__WHAT IS ASKED__
Rewrite the data starting at the line that contains "Task: Click the raise hand icon" and continuing through the last line of the data, with "icon" changed to "button" and nothing else altered. Leave the pictures out of your answer.

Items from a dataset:
┄┄┄┄┄┄┄┄┄┄
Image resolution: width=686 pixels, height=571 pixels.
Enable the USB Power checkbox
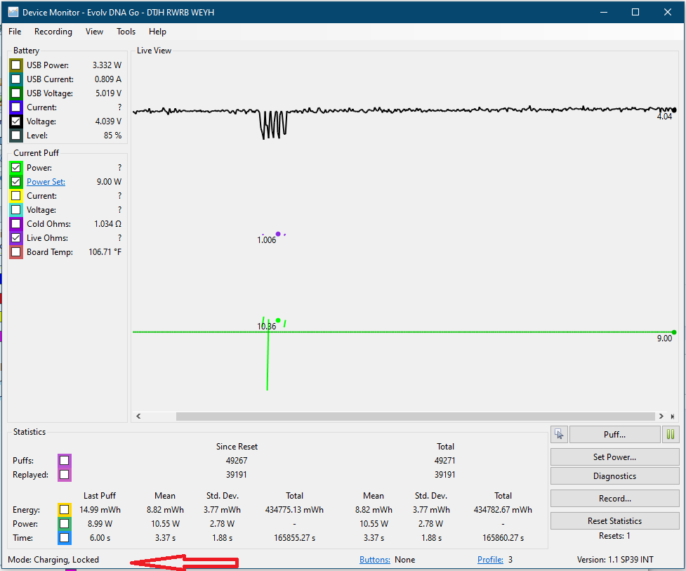click(16, 65)
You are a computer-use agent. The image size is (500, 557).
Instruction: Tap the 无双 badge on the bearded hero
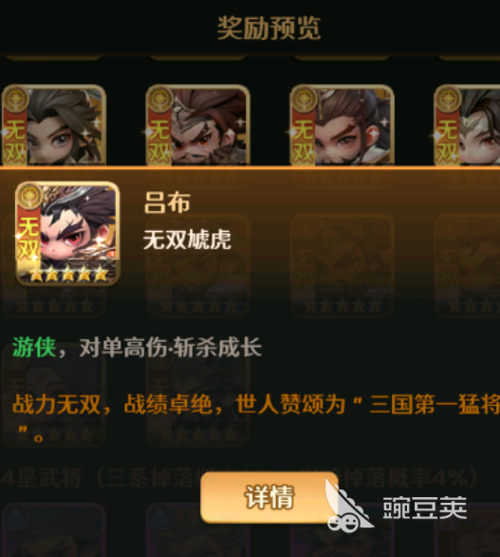tap(158, 139)
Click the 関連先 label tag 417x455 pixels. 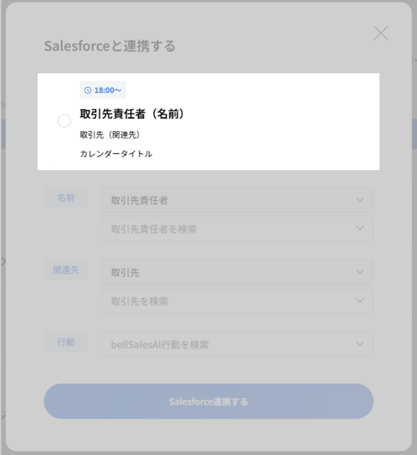coord(65,269)
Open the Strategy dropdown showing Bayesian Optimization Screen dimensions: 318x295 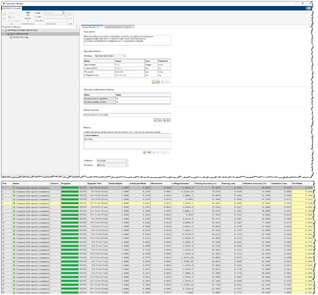pyautogui.click(x=110, y=56)
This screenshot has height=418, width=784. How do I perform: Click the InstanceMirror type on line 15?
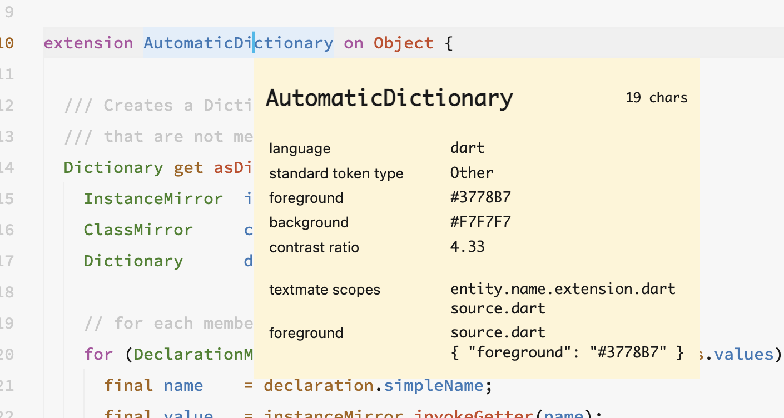coord(153,198)
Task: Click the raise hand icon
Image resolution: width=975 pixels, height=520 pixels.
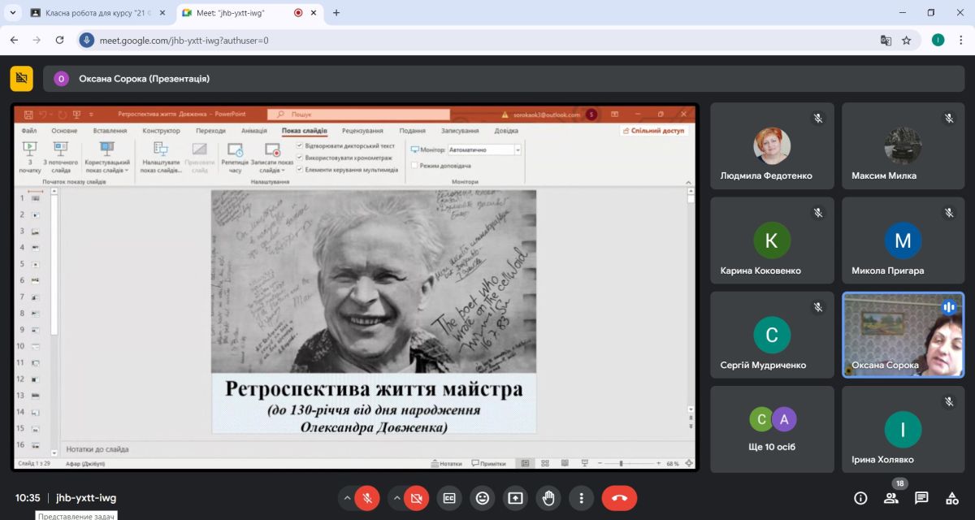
┄┄┄┄┄┄┄┄┄┄
__EXERCISE RESULT__
Task: Click the raise hand button
Image resolution: width=975 pixels, height=520 pixels.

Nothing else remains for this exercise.